La’an looked over at her sensor display and was irritated to find it spitting out halfhearted, vague readings.” “Bloody system needs to be rebooted, standby…”
“No,” Jenna said with more authority than La’an was expecting. “The system’s working fine. It’s that station. It’s designed to be a ghost. Its hull deflects sensor scans. Probably has an active jamming system as well.”
“A stealth station?” La’an wondered aloud. “Why would Starfleet even have that here? Is it left over from the war?”

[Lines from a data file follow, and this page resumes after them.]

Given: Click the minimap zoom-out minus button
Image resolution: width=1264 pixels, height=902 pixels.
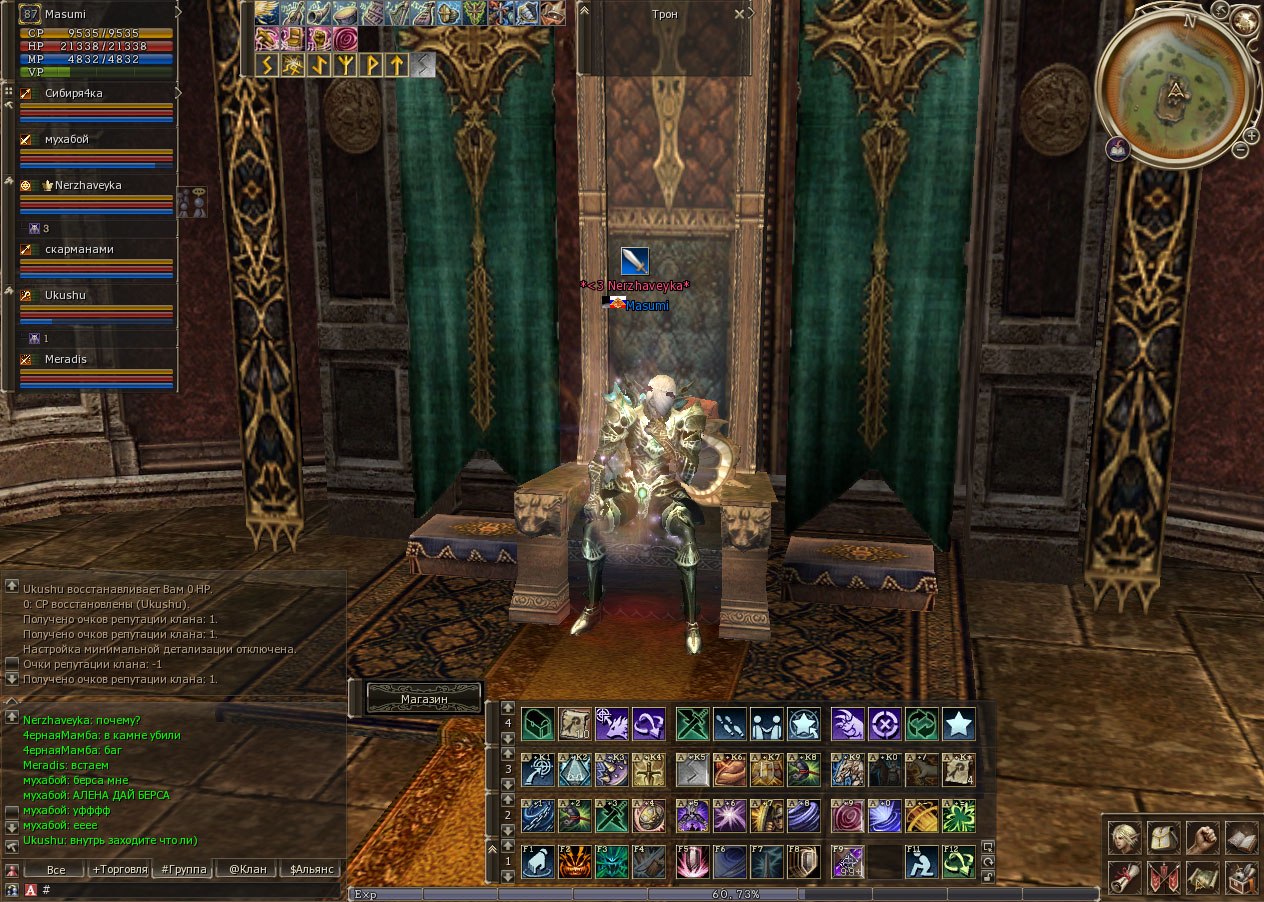Looking at the screenshot, I should (1240, 150).
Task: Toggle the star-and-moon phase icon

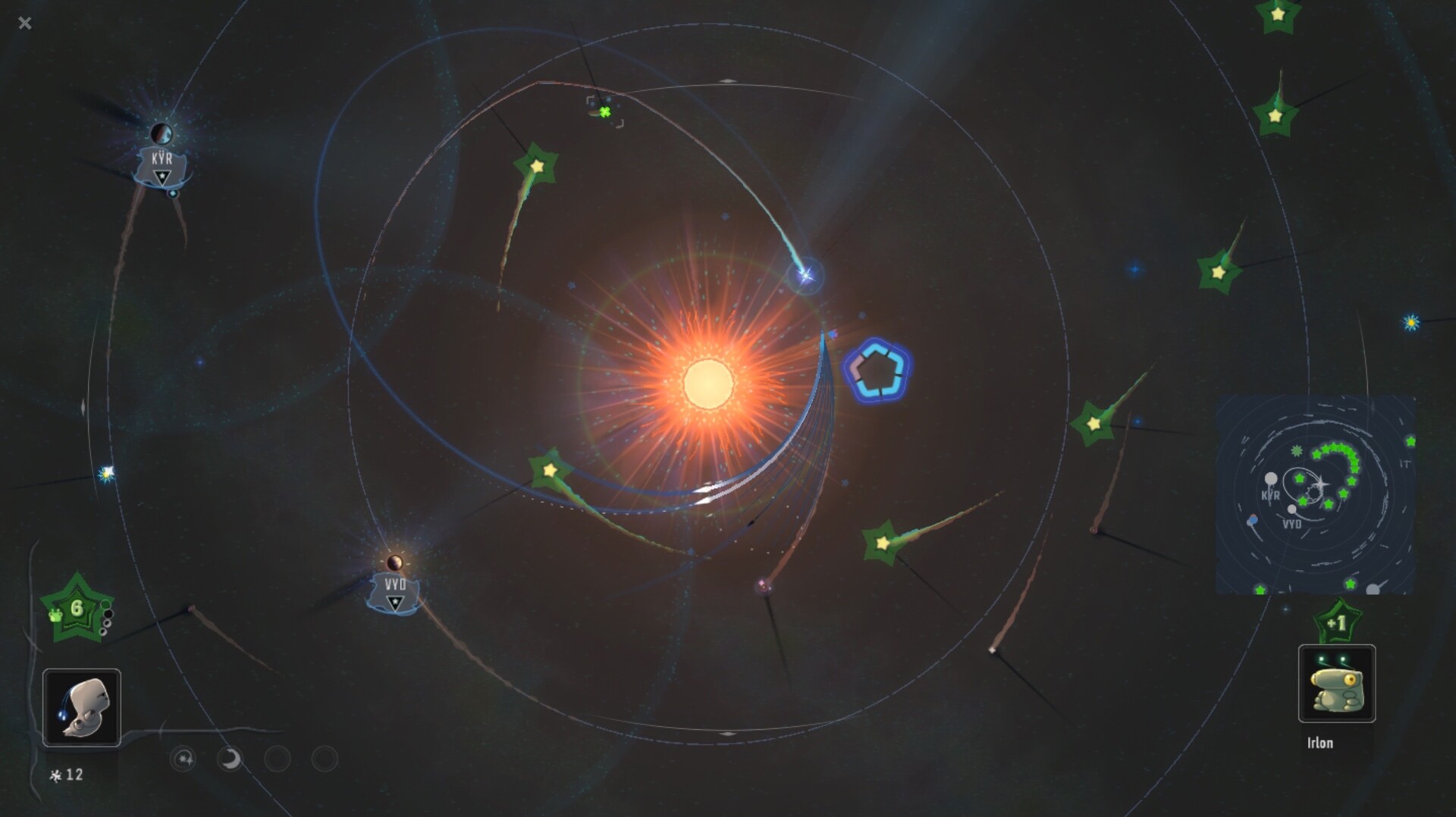Action: (x=183, y=759)
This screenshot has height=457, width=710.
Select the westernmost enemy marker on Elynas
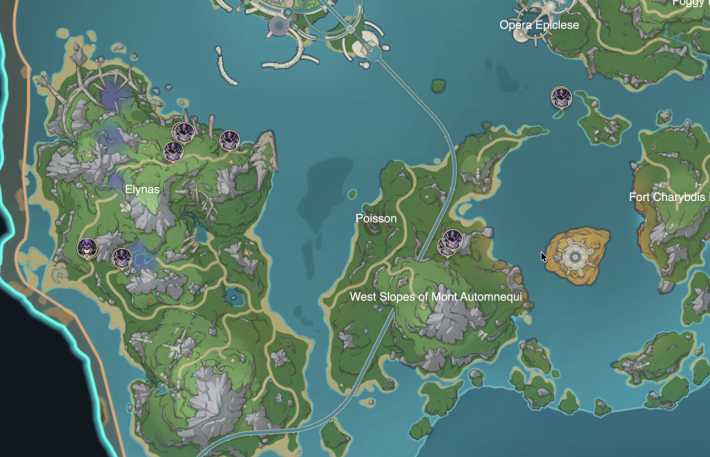(x=88, y=248)
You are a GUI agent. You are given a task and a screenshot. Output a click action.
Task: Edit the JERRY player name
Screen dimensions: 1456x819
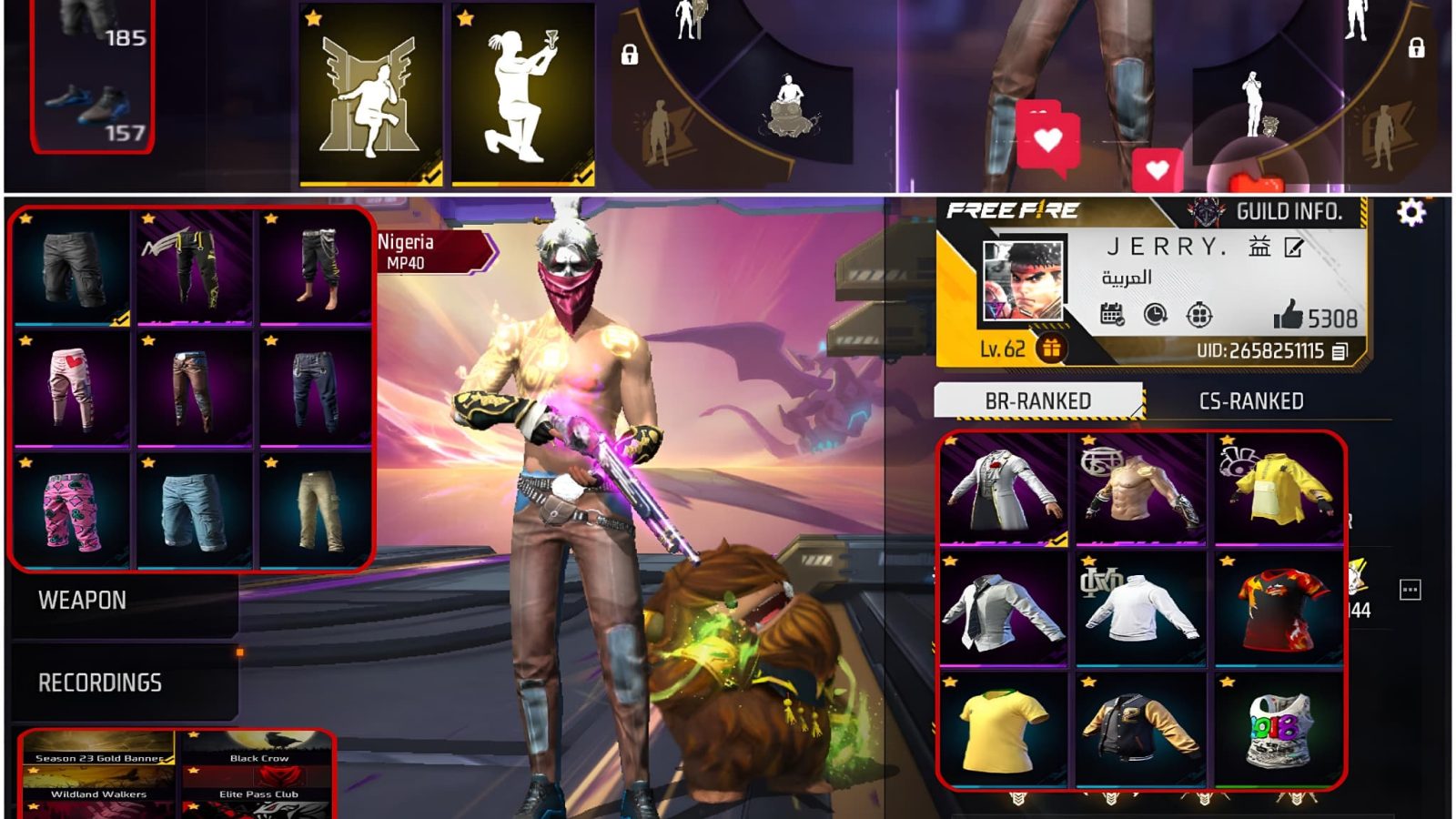coord(1293,248)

Jenna shrugged. “That would be my guess. But we’re pretty far behind where the lines were.” Her fingers slid across her controls, and the console made a happy noise. “Okay, got it. I told the sensors what to look for and what to weed out.”
La’an’s display gave her a decent look at the station now: essentially a dark, windowless hexagon in space with a central command core topped by a Ops dome. There was a landing bay on one side of the hexagon, still bleeding heat and energy.
“She landed there,” La’an said.
“Where else could she go?”
“Nowhere,” La’an said as she steered the shuttle to a course with the station’s bay. “Certainly nowhere better than a science station that doesn’t appear on sensors.”
“The plot thickens,” Jenna nodded. La’an rolled her eyes. The shuttle banked and glided toward the station’s open shuttle bay, open now like a gaping maw intent on swallowing them alive.